Read through the lines below for the string "Given" and copy each one that has it.

···

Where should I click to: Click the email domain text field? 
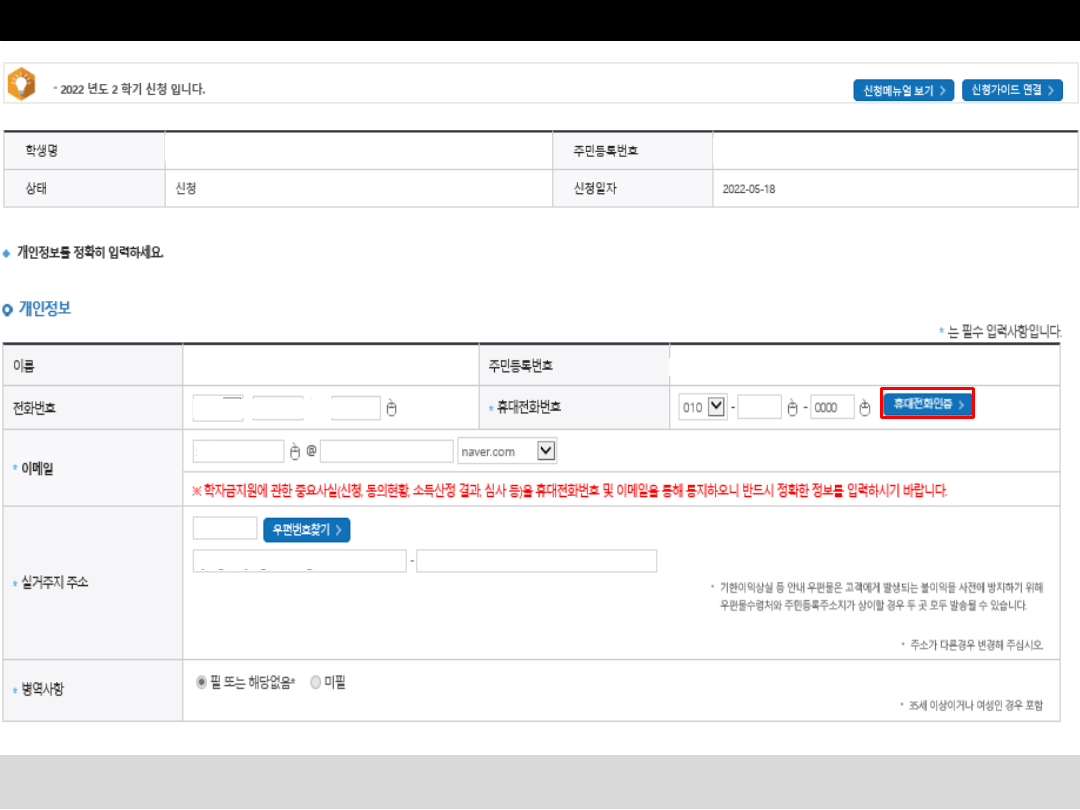click(x=387, y=452)
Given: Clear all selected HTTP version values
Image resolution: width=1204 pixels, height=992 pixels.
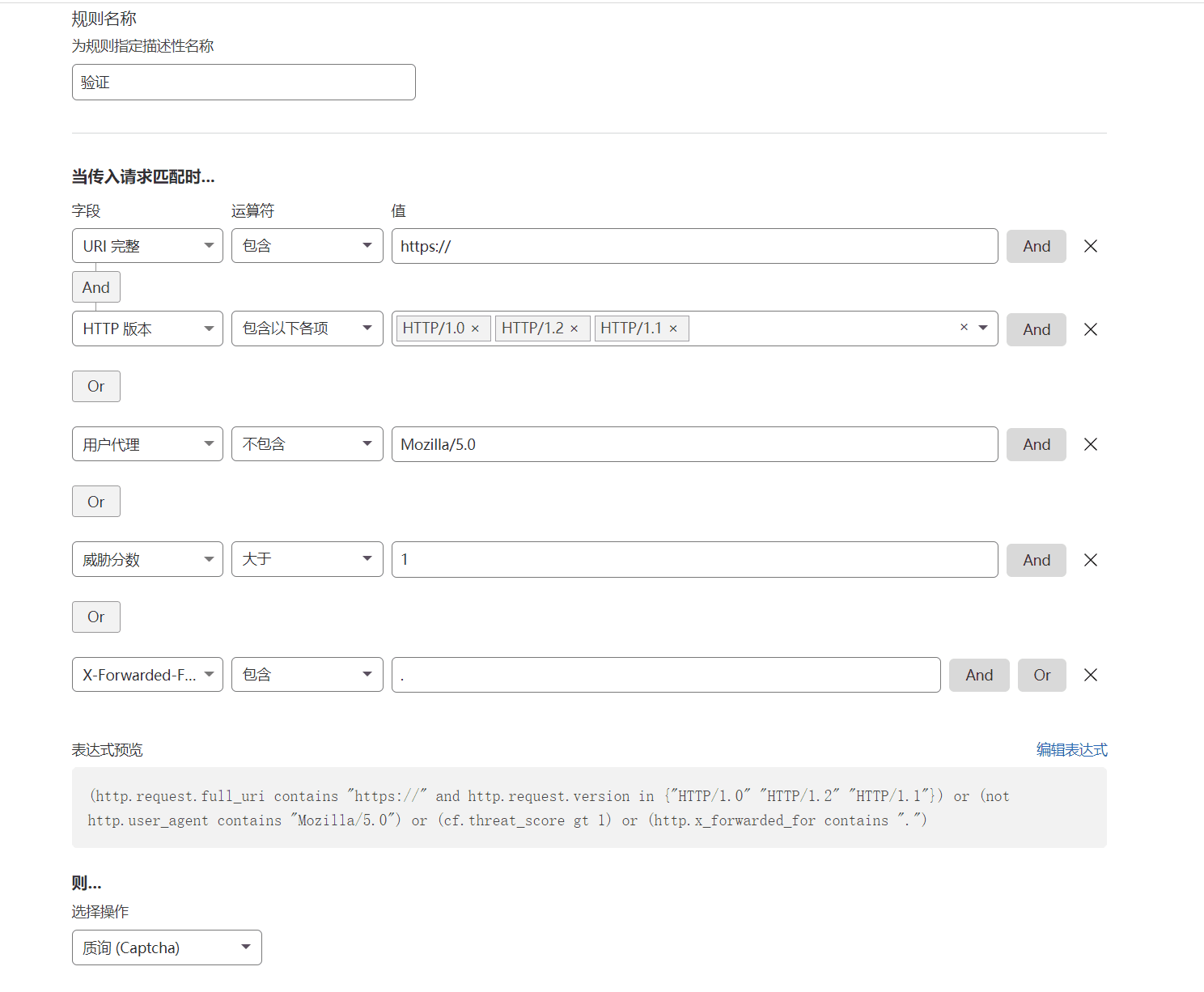Looking at the screenshot, I should (964, 328).
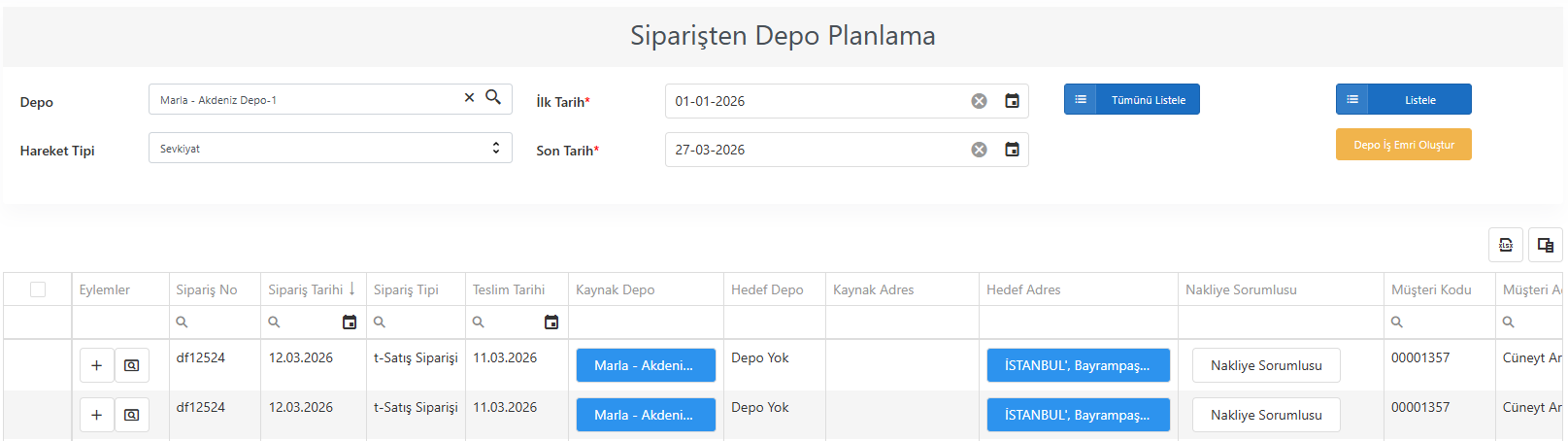The image size is (1568, 441).
Task: Clear the Son Tarih date value
Action: click(979, 150)
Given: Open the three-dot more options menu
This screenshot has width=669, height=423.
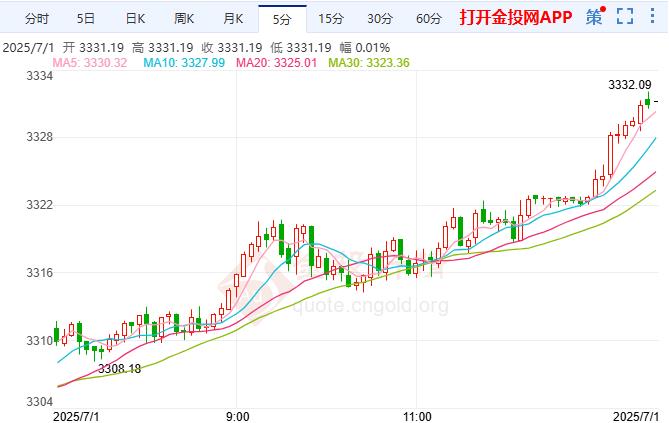Looking at the screenshot, I should (652, 17).
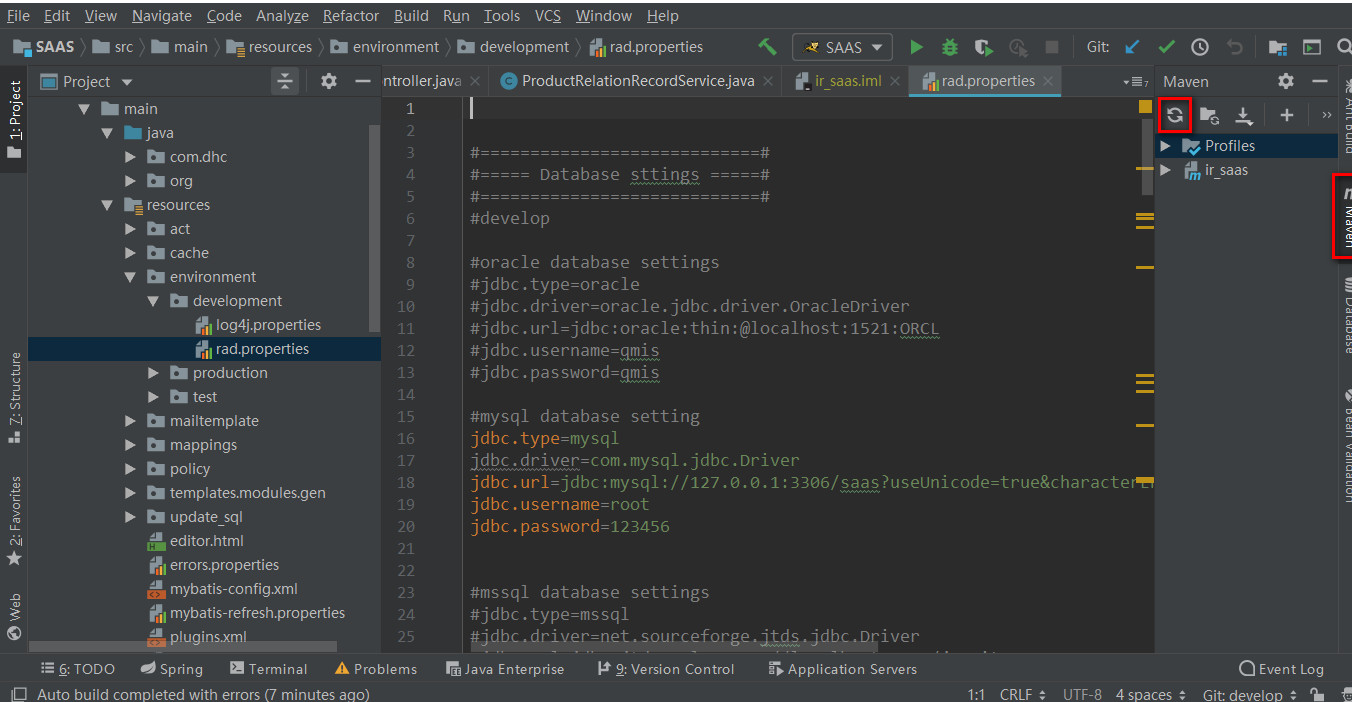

···

== REPLY ==
Given: Clear all selected HTTP version values
Given: Open the three-dot more options menu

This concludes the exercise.